Ritchie decides to pack it in

Former Lions coach not upset to be passed over for Roughriders’ top job

By Mike Beamish,
Vancouver Sun

After moving 18 times in the 47 years he spent coaching football, Dave and Sharon Ritchie really didn’t have the stomach for relocation No. 19.

The news Wednesday that Dave Ritchie, the former defensive coordinator of the B.C. Lions, had been passed over as head coach of the Roughriders in favour of Ken Miller was surprisingly greeted with some relief in the Ritchie household.

When Ritchie, 69, heard that Miller was Saskatchewan GM Eric Tillman’s choice, he told The Vancouver Sun of his official decision to pack it in. Which means no more unpacking. Time for the Ritchies, who married as college sweethearts in 1957, to embrace their AARP cards and become full-time grandparents.

“I’m happy for Ken Miller,” Dave said of the Roughriders’ 66-year-old offensive coordinator. “He’s been in coaching a long time [41 years] and he hasn’t caught a break. Eric spoke to me a week or so ago. I kind of had the feeling he liked Ken. I think it’s wonderful to see an organization promote from within.”

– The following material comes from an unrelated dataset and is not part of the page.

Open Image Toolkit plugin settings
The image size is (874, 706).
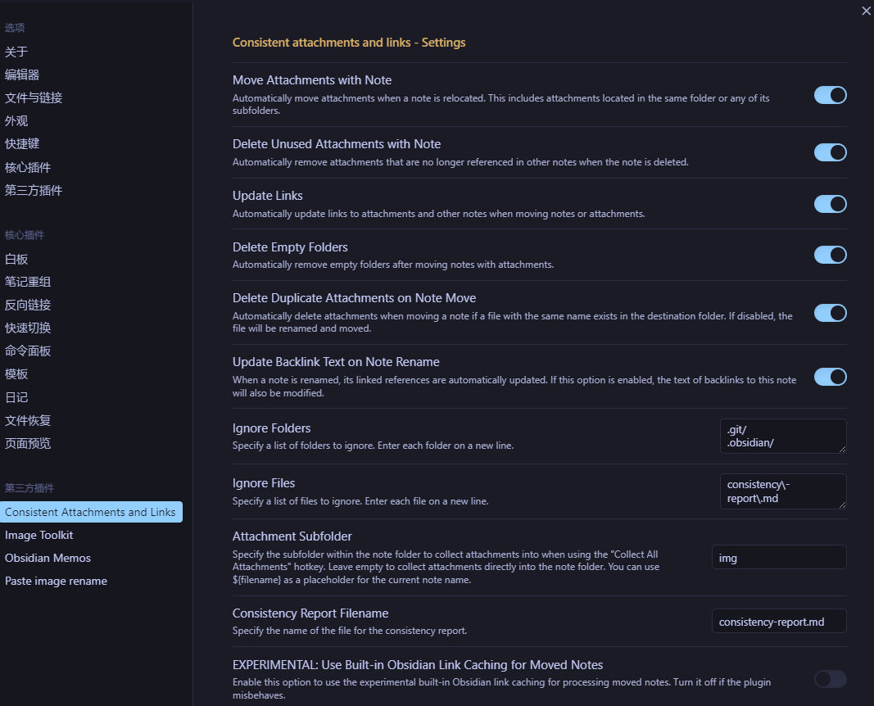tap(39, 535)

Ritchie secretly told Lions head coach Wally Buono before the start of the 2007 season that it would be his last in the CFL. Many of his players thought he was joking. How can somebody, marinated in the game over six decades, simply walk away from a job and a lifestyle that had become his life?

Easier than you think.

Sharon Ritchie began preparations for the exodus in the middle of last season when she bought a home in McDonald, Pa., about 30 kilometres southwest of Pittsburgh, and began moving crates of football memorabilia to the couple’s retirement home.

Four of their eight grandchildren live in the small Pennsylvania community where NFL coaches Marty Schottenheimer and Marvin Lewis grew up.

Dave Ritchie had never seen the home before he and his wife moved in two months ago following the Lions’ elimination in the West Division final by the Roughriders. When Ritchie’s name was mentioned as a possible replacement for Saskatchewan head coach Kent Austin, after the latter joined the University of Mississippi in January, the timing was hardly fortuitous.

“He didn’t seek the job. He didn’t go after it,” Sharon Ritchie said. “If it came up that Dave was going to be offered the Saskatchewan job, we really would have had to talk about it. It really would have confused our lives. Right now, Dave’s tired. We’ve been unpacking. He hasn’t had a break.”

The Ritchies spent 25 years in Canada, 11 of which Dave was the head man, amassing 108 wins to rank him as the CFL’s seventh all-time winningest coach. He led the Lions to victory in the first Canada-U.S. Grey Cup game, in 1994, over the Baltimore Stallions, and was named coach of the year in 2001 with the Winnipeg Blue Bombers.

It is the small things, however — the enduring friendships with players, their families, and their affection for the burly, avuncular coach with the soft chuckle and impish smile — that mark Ritchie’s legacy of great humanity.

After years in which the Ritchies operated as surrogate grandparents for a host of CFL players, Dave and Sharon are thrilled to be re-connecting with their own grandkids, in backyard games of touch football and in the cheering sections of high-school basketball games.

“I’m getting accustomed to retirement now,” Dave Ritchie says. “I’ve probably gone to more high school games in the past week than I did in the last 25 years. It’s a time of life to visit friends and family and take it easy. Six months from now, who knows?”

He leaves without fanfare, another Grey Cup ring or a farewell press conference, in the ordinary manner of a clergyman, salesman or military man.

Old soldiers, as the saying goes, never die. They just fade away. So do the decorated generals of football.